I would agree with mandarin mostly, with a tiny bit of match.com thrown in. I think jealousy is unattractive and will not endear you to your fiance, but maybe you don't really care about that. snooping is bad news cause it gives you information you can't use constructively - you will give your fiance the excuse to fixate on the snooping ("you don't trust me!") and as though it's somehow exculpatory for her inappropriate behavior. I think what your fiance did was not necessarily evidence that she's like the devil incarnate, or even a cheater, but you two are clearly having issues right now.
I think you have to ask yourself if you love her and still want to marry her, and for that matter, if you trust her. You know her better than any of us do. If you can answer those questions honestly, go with your instincts. I'm a woman, and I personally think that if she wasn't cheating, she was being manipulative, inflammatory and passive aggressive. Wedding planning can be irritating and stressful, and you guys might have been fighting over inane trivial bull-sh*t a lot lately, so this was her charming way of getting under your skin. She was flattered by the flirtation and attention of another dude and wanted to piss you off. She knew it would annoy you, just as she would have gone postal if you had gone out for 5 hours with another chick.
You should have waited til she came home and talked to her about her behavior.

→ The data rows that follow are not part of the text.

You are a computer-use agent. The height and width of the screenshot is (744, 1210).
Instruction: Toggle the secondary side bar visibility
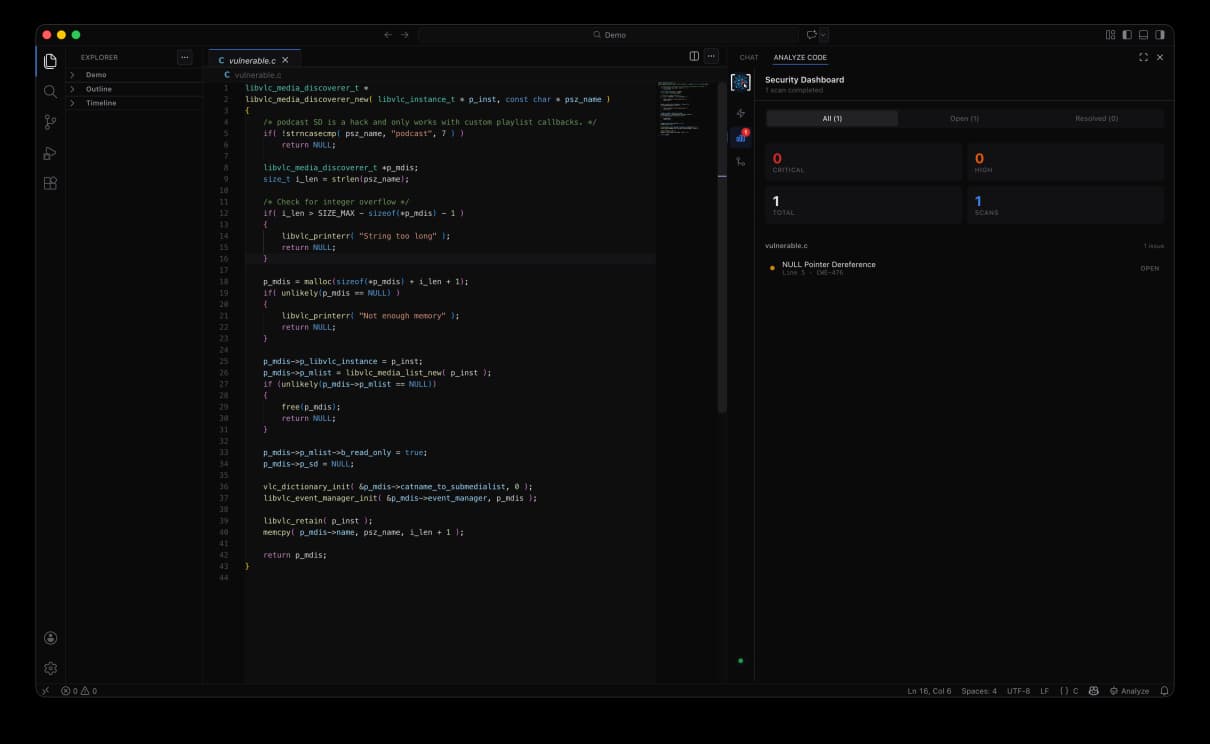click(x=1160, y=35)
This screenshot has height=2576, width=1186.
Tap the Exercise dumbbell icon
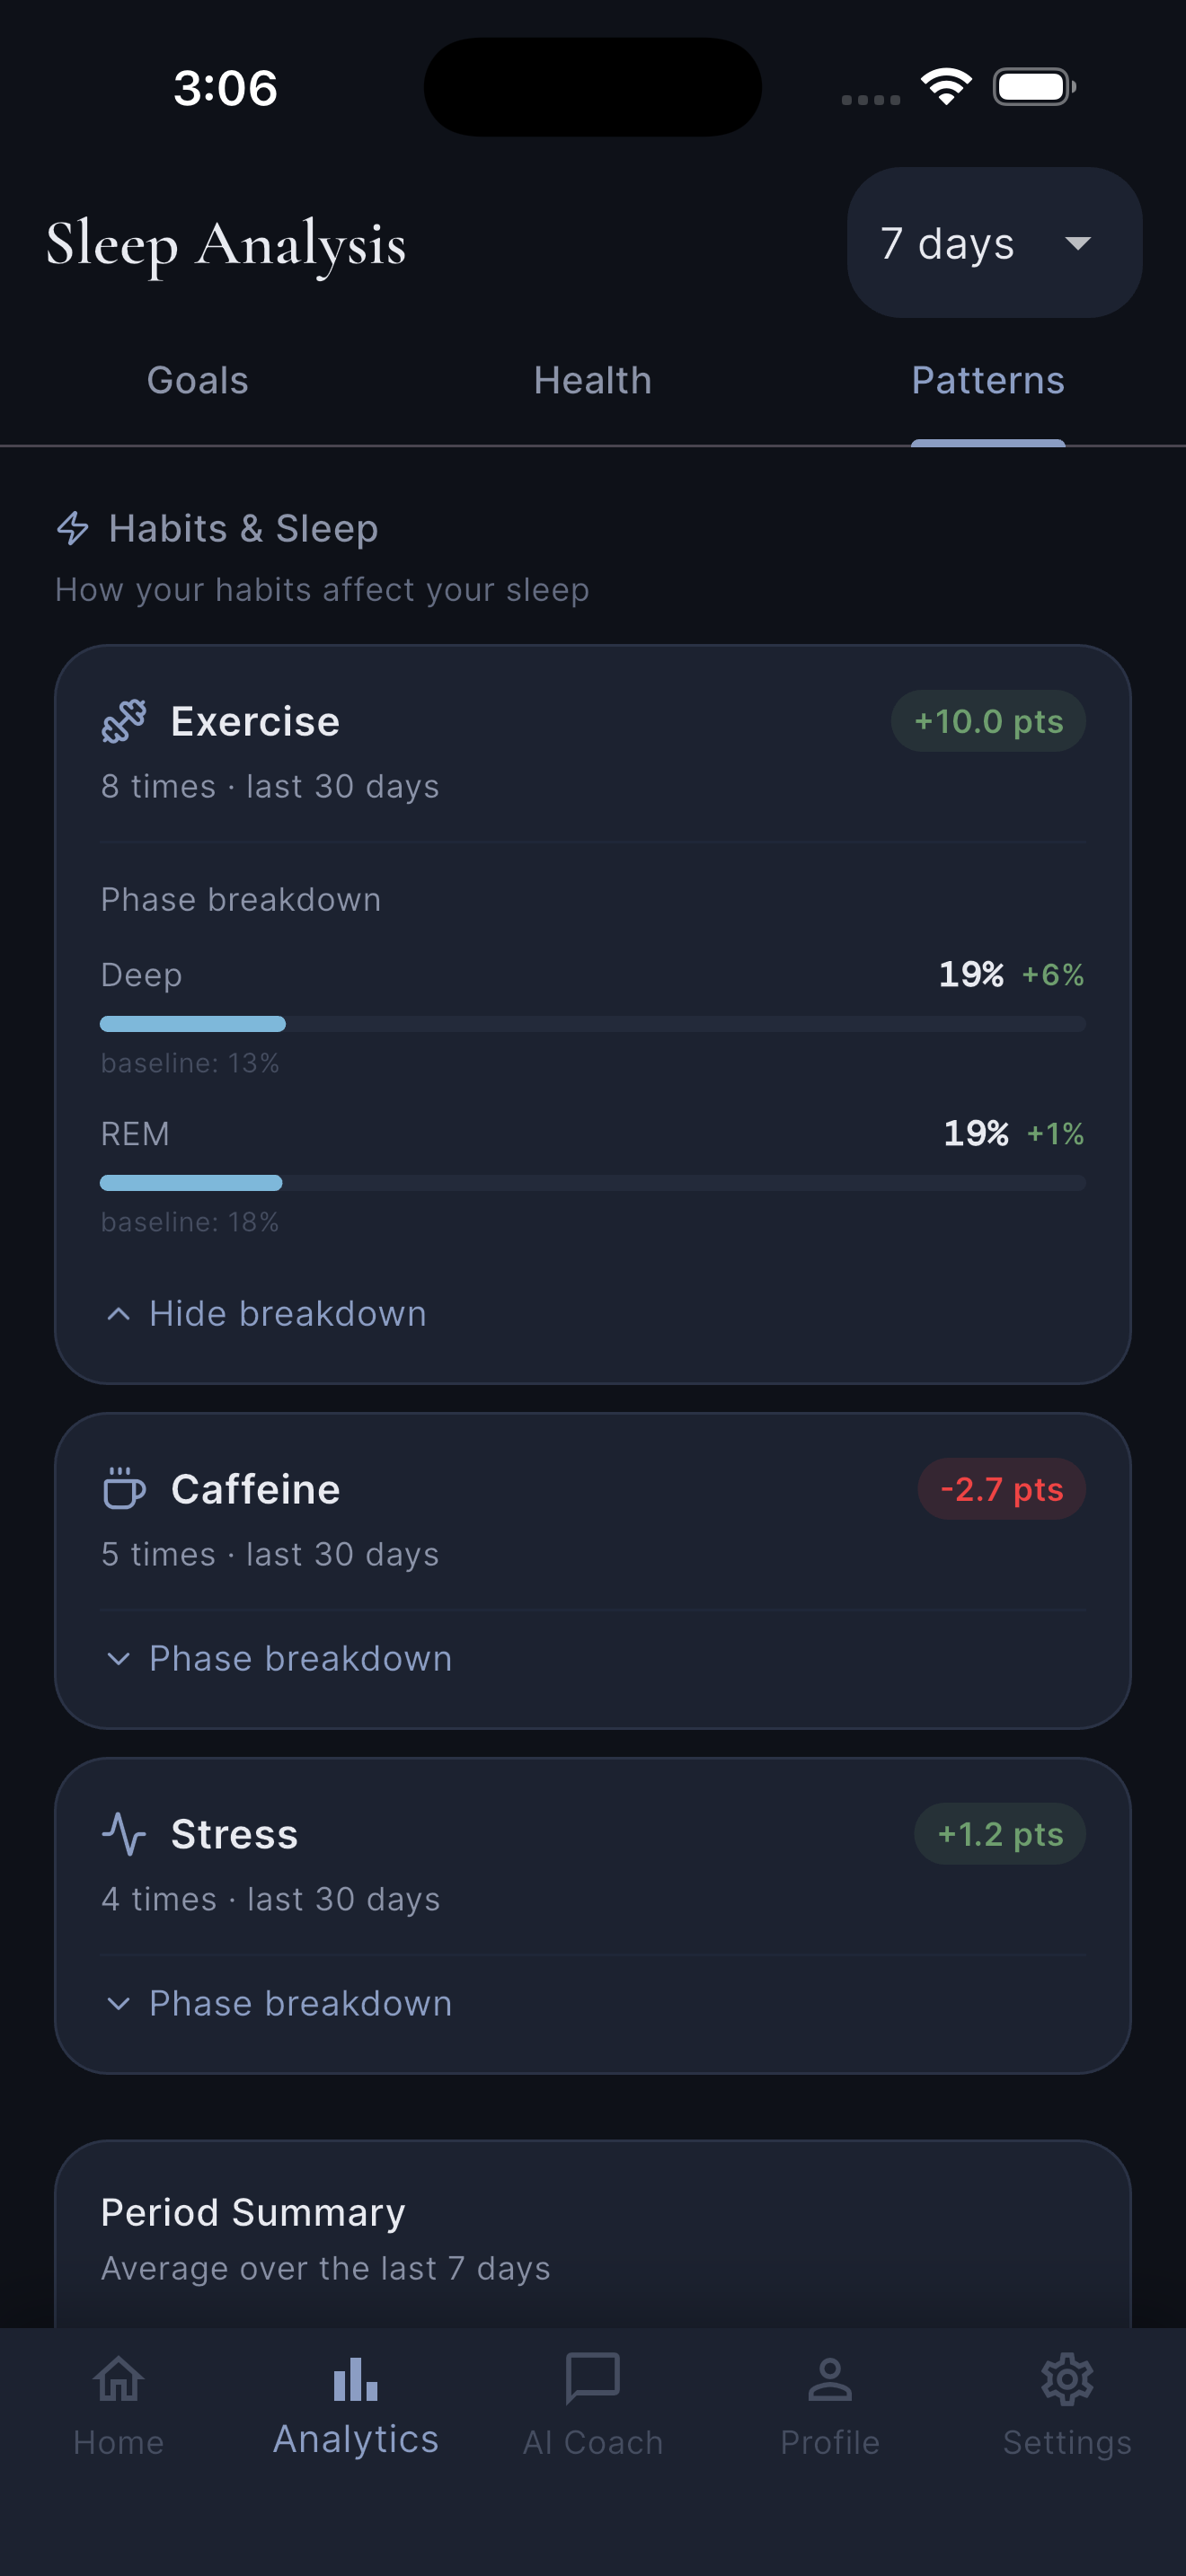pyautogui.click(x=124, y=721)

You should not have called the dude. I'm tempted to say you shouldn't have snooped, but it wasn't really snooping because she left the email in her inbox and her account logged in on a shared computer, so she knew at any given time you could see it. In fact, I'd argue in some subconscious way she left it to say "neener neener look here's a guy who pays attention to me." Whatever his marital problems, it has nothing to do (fundamentally) with you and your fiance. He's just one of many guys who might try to flirt and/or sleep with her, just as there will be many women who will flirt and/or try to sleep with you.

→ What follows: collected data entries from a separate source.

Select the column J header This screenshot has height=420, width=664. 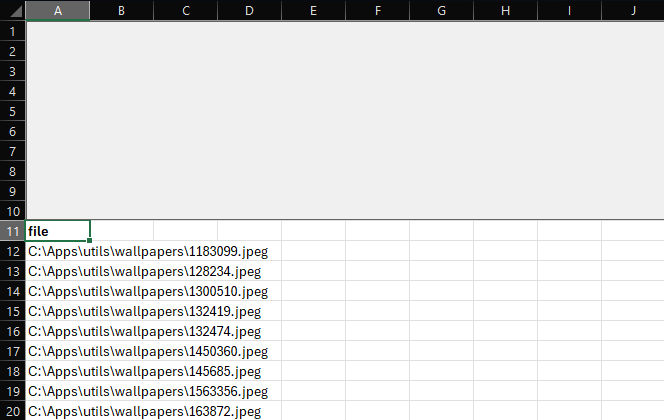point(633,10)
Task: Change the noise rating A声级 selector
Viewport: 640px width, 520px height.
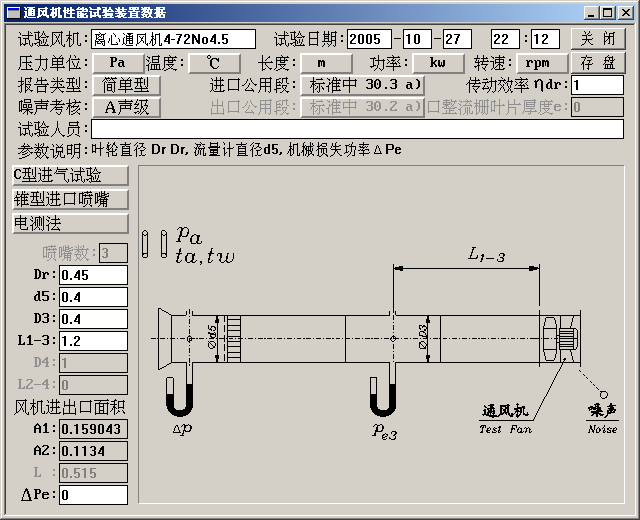Action: (x=126, y=107)
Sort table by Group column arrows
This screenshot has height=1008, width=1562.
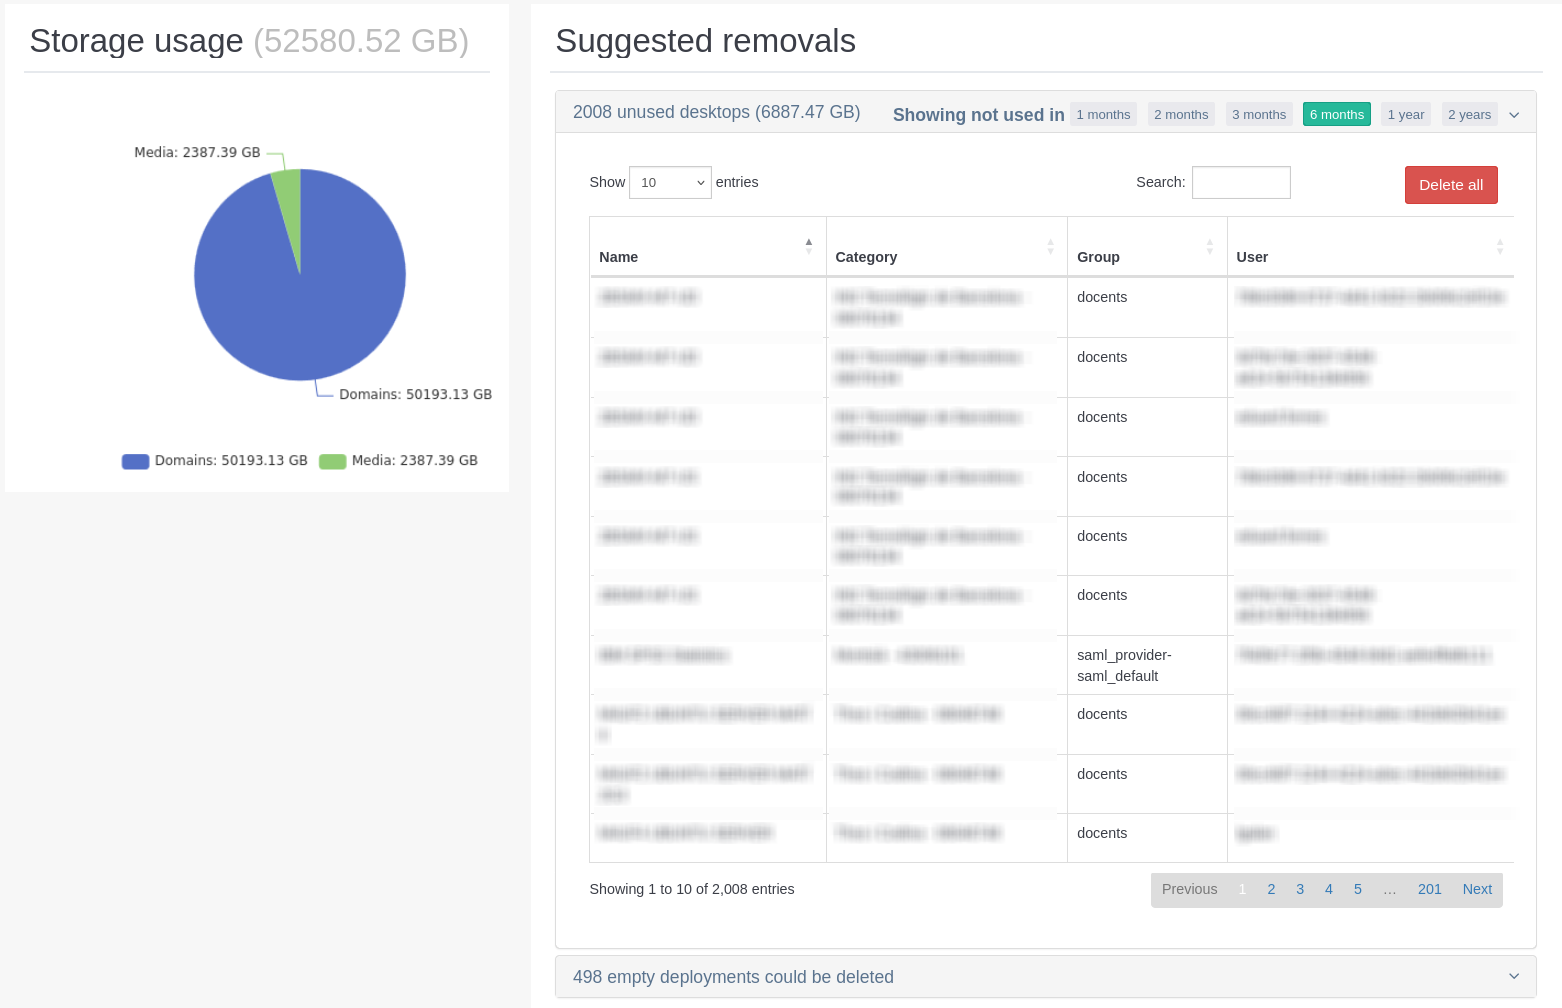click(1209, 246)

I think one possibility is that your fiance for whatever reason feels unappreciated or abandoned by you lately, or just pissy about your behavior, and wanted to be super immature about getting back at you. Call her out on it, but first admit you were wrong in calling the guy. Ask her WTF and if she really wants this wedding to happen. Say that in the future if she has issues with you or your relationship, act like a grown up, use her words, and have a conversation with you about it and resort to throwing tantrums.